**Instructions for the task**
Lines with the string "Switch" must each be copied from the listing.

⁂

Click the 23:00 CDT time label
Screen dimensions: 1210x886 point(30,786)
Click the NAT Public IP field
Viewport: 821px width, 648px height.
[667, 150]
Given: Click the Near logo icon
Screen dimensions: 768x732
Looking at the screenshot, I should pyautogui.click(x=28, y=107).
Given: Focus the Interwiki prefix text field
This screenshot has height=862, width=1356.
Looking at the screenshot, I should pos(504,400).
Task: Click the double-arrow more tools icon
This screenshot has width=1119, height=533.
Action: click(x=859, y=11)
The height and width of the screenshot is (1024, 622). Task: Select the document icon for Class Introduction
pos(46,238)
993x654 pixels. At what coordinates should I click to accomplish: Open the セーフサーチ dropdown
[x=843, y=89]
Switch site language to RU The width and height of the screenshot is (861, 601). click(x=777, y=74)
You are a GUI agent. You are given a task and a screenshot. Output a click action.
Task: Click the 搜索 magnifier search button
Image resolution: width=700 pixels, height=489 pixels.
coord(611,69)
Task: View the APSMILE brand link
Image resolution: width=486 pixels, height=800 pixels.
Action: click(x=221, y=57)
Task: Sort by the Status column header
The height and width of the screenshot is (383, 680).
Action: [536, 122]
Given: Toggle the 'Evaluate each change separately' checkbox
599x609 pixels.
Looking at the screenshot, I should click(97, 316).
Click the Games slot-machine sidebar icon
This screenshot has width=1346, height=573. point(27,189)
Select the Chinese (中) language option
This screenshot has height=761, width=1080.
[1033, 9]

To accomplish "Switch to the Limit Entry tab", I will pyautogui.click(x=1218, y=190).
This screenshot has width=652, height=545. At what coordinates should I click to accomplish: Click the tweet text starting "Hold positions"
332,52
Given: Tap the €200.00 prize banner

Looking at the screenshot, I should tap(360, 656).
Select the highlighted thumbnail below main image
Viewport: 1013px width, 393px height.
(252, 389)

⁂

**Task result**
Switch site language to RU The width and height of the screenshot is (861, 601). click(x=777, y=74)
To accomplish "Switch to the Limit Entry tab", I will pyautogui.click(x=1218, y=190).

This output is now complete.